TESTO ESTRATTO>
Se il fatto è commesso in servizio, ovvero a bordo di
una nave o di un aeromobile, la reclusione militare è da sei mesi a un
anno; e può estendersi fino a cinque anni, se il fatto è commesso in
occasione d'incendio o epidemia o in altra circostanza di grave pericolo
[40, 174, 175; 328, 329 c.p.] (1).
______________________________
(1) V. art. 4, l. 11 luglio 1978, n. 382.
Della
rivolta, dell'ammutinamento e della sedizione militare.
174.
Rivolta. Sono puniti con
la reclusione militare da tre a quindici anni i militari, che, riuniti in
numero di quattro o più:
1° mentre sono in servizio armato, rifiutano,
omettono o ritardano di obbedire a un ordine di un loro superiore;
2° prendono arbitrariamente le armi e rifiutano,
omettono o ritardano di obbedire all'ordine di deporle, intimato da un loro
superiore;
3° abbandonandosi a eccessi o ad atti violenti,
rifiutano, omettono o ritardano di obbedire alla intimazione di disperdersi
o di rientrare nell'ordine, fatta da un loro superiore (1).
La pena per chi ha promosso, organizzato o diretto la
rivolta è della reclusione militare non inferiore a quindici anni [138,
175-178].
La condanna importa la rimozione [29].
______________________________
(1) La Corte Costituzionale con sentenza 27 gennaio
1995, n. 31, ha dichiarato non fondata la questione di legittimità
costituzionale dell'art. 174, comma 1, n. 3, c.p.m.p. sollevata in
riferimento agli artt. 3 e 25, comma 2, della Costituzione.
175.
Ammutinamento. Fuori dei
casi indicati nell'articolo precedente, sono puniti con la reclusione
militare da sei mesi a tre anni i militari, che, riuniti in numero di
quattro o più:
1° rifiutano, omettono o ritardano di obbedire a un
ordine di un loro superiore;
2° persistono nel presentare, a voce o per iscritto,
una domanda, un esposto o un reclamo (1).
La pena per chi ha promosso, organizzato o diretto l'ammutinamento è della reclusione militare da uno a cinque anni.
Se il fatto ha carattere di particolare gravità per
il numero dei colpevoli o per i motivi che lo hanno determinato, ovvero se
è commesso in circostanze di pericolo a bordo di una nave o di un
aeromobile, le pene suddette sono aumentate dalla metà a due terzi [138,
176-178, 260].
La condanna importa la rimozione [29].
Se il colpevole cede alla prima intimazione, si
applica la reclusione militare fino a sei mesi; tranne che abbia promosso,
organizzato o diretto l'ammutinamento, nel qual caso la pena è della
reclusione militare fino a un anno.

RIGHE ARCHIVIATE>
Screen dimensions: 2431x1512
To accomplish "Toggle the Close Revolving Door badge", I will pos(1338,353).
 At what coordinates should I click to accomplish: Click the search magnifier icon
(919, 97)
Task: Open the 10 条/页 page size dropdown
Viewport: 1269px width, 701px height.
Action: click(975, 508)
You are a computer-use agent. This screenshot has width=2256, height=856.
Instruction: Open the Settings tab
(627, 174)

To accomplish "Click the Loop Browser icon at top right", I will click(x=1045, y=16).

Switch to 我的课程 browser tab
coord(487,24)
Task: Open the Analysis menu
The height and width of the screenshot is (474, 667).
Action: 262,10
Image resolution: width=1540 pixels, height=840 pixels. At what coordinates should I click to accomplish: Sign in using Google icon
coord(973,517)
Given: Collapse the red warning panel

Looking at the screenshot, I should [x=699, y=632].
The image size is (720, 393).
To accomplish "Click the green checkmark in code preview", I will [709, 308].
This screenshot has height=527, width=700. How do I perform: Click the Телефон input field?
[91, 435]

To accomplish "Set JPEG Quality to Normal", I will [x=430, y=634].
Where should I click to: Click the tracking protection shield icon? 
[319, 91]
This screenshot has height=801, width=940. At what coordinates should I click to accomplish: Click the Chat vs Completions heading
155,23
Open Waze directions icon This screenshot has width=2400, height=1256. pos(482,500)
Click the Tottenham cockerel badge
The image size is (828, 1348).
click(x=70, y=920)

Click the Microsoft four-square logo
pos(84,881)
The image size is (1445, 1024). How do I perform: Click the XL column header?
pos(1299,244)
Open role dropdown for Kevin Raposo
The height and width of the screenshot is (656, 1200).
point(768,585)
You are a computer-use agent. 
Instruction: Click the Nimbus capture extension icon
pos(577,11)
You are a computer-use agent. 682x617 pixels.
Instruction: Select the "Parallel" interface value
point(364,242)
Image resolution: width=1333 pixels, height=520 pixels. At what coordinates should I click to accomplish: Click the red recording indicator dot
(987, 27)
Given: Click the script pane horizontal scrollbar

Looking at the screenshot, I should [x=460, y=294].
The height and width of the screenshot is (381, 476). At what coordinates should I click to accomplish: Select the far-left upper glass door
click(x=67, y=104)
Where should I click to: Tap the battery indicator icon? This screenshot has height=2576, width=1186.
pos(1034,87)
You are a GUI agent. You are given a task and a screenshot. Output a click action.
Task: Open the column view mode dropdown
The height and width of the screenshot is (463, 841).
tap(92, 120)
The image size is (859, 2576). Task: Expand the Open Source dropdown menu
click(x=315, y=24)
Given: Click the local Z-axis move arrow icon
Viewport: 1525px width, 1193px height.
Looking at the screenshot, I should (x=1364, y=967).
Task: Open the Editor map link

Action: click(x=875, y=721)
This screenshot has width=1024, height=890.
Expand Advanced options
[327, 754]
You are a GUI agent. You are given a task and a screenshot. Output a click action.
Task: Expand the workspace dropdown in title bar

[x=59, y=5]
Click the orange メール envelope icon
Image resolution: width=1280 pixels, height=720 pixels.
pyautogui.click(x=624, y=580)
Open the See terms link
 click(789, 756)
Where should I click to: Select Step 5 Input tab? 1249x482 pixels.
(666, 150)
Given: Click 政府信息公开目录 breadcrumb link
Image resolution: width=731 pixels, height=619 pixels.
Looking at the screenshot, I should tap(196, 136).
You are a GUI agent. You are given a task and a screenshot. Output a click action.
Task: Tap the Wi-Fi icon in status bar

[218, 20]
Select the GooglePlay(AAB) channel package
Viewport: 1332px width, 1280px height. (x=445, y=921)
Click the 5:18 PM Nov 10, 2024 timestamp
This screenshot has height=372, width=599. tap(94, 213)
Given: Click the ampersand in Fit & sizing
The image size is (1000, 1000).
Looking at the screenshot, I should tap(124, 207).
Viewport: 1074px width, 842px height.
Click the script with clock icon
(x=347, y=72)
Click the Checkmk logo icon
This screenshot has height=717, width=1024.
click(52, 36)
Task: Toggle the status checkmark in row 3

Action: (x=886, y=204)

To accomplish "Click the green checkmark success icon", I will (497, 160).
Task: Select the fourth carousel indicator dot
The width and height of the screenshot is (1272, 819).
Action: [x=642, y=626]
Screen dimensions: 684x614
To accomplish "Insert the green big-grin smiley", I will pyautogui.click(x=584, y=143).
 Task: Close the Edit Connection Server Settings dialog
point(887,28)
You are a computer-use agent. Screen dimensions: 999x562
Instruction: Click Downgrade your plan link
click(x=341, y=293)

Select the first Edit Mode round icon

DA FARE>
**A.** Trascrivi dal testo su rivolta e ammutinamento il passo che comincia con le parole "La pena per chi ha promosso, organizzato o diretto la" e termina dopo "2, della Costituzione.".
**B.** Rispondi in base al testo su rivolta e ammutinamento:
(i) Con quale pena sono puniti i militari colpevoli di rivolta?
(ii) Quale sentenza della Corte costituzionale è citata a proposito dell'art. 174, comma 1, n. 3?
(iii) Che pena si applica a chi cede alla prima intimazione, se non ha promosso, organizzato o diretto l'ammutinamento?
**C.** Prosegui il testo su rivolta e ammutinamento dal punto in cui si interrompe.

RISPOSTE>
**A.**
La pena per chi ha promosso, organizzato o diretto la
rivolta è della reclusione militare non inferiore a quindici anni [138,
175-178].
La condanna importa la rimozione [29].
______________________________
(1) La Corte Costituzionale con sentenza 27 gennaio
1995, n. 31, ha dichiarato non fondata la questione di legittimità
costituzionale dell'art. 174, comma 1, n. 3, c.p.m.p. sollevata in
riferimento agli artt. 3 e 25, comma 2, della Costituzione.

**B.**
(i) Con la reclusione militare da tre a quindici anni.
(ii) La sentenza 27 gennaio 1995, n. 31.
(iii) La reclusione militare fino a sei mesi.

**C.**
______________________________
(1) Con sentenza n. 126/1985 (vedila sub art.
180) la Corte Costituzionale ha ritenuto che non formava oggetto di
sindacato, sia pure conseguenziale, la fattispecie legale di cui all'art.
175, comma 1, n. 2, che prevede Ö "una condotta diversa per il solo
fatto di essere reiterativa tanto da quella prevista dall'art. 180,
comma 1 Ö, tanto da quella prevista dall'art. 180, comma 2, che non forma
oggetto di sindacato".
176.
Provocazione del superiore.
Quando alcuno dei reati preveduti dai due articoli precedenti è commesso
nello stato d'ira determinato dal fatto ingiusto del superiore, consistente
in una violenza [43] o altra grave offesa verso l'inferiore, e subito dopo
di essa, le pene ivi stabilite sono diminuite da un terzo alla metà.
177.
Omesso rapporto. Il
militare, che, sebbene non presente ad alcuno dei fatti enunciati negli
articoli 174 e 175, omette di farne rapporto ai superiori appena ne abbia
avuto notizia, è punito con la reclusione militare fino a un anno.
Se il colpevole è un ufficiale, la reclusione
militare è da uno a due anni [138].
178.
Accordo a fine di commettere rivolta o ammutinamento.
Quando quattro o più militari si accordano a fine di commettere alcuno
dei reati di rivolta o ammutinamento preveduti dagli articoli precedenti,
coloro che partecipano all'accordo sono puniti, se il reato non è
commesso, con la pena stabilita per il reato stesso, diminuita da un terzo
alla metà [181].
179.
Cospirazione per compromettere la sicurezza del posto o l'autorità del
comandante. Quando più
militari si accordano per commettere un reato a fine di compromettere la
sicurezza della nave o dell'aeromobile, del forte o del posto, o di
impedire l'esercizio dei poteri del comandante, ciascuno di essi, per ciò
solo, è punito con la reclusione militare non inferiore a due anni [181].
180.
Domanda, esposto o reclamo collettivo, previo accordo.
[Quando dieci o più militari, collettivamente o separatamente, ma previo
accordo, presentano una stessa domanda o uno stesso esposto o reclamo,
ciascuno di essi è punito con la reclusione militare fino a un anno] (1).
Se la domanda, l'esposto o il reclamo è presentato
da quattro o più militari mediante pubblica manifestazione, la pena è
della reclusione militare da sei mesi a tre anni [175, 181] (2).
______________________________
(1) Con sentenza 2 maggio 1985, n. 126, la Corte
Costituzionale ha dichiarato l'illegittimità costituzionale dell'art.
180, comma 1, per contrasto con gli artt. 2, 3, 21 e 52 Cost..
La Corte Costituzionale con la stessa sentenza ha
escluso che il giudice a quo "abbia sollevato analoga questione
di legittimità relativamente all'art. 180, secondo comma, che prevede come
distinto reato, e punisce con pena più severa, la presentazione collettiva
ad opera di almeno quattro persone di un'istanza, esposto o reclamo
mediante manifestazione pubblica".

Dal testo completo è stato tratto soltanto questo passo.